╭─ Material for the task

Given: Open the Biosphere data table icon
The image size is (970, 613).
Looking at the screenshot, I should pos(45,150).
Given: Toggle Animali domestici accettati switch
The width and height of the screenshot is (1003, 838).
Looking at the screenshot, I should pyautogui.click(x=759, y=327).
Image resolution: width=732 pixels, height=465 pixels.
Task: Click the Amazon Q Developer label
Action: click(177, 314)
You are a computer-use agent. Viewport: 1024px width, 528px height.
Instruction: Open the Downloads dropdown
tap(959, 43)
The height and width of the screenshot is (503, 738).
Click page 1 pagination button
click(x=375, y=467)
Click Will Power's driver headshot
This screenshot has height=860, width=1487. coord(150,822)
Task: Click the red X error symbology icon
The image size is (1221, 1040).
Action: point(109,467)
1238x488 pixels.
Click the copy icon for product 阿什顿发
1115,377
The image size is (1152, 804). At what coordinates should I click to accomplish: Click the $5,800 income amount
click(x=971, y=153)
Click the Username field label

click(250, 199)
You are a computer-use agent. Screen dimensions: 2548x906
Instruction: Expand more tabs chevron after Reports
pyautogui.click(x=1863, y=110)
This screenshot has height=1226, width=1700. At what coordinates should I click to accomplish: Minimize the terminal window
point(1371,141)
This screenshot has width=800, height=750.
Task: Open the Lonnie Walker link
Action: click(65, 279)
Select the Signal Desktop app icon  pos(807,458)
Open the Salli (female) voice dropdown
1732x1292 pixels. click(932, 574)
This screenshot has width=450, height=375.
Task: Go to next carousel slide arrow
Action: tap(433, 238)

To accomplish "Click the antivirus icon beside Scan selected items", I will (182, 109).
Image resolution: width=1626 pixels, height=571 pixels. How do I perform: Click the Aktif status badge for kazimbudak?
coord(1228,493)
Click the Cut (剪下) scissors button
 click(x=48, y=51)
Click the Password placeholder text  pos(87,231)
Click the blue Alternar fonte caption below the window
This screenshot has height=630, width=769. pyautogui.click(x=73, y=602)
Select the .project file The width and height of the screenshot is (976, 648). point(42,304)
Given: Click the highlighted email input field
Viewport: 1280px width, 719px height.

╰─

• Assignment
When you reach the line holding "The image size is (1221, 1040)." in the records above, begin reproducing exactly, stop after the line holding "You are a computer-use agent. Screen", and output nothing else.

• Task output
The image size is (1221, 1040).
Action: point(109,467)
1238x488 pixels.
Click the copy icon for product 阿什顿发
1115,377
The image size is (1152, 804). At what coordinates should I click to accomplish: Click the $5,800 income amount
click(x=971, y=153)
Click the Username field label

click(250, 199)
You are a computer-use agent. Screen dimensions: 2548x906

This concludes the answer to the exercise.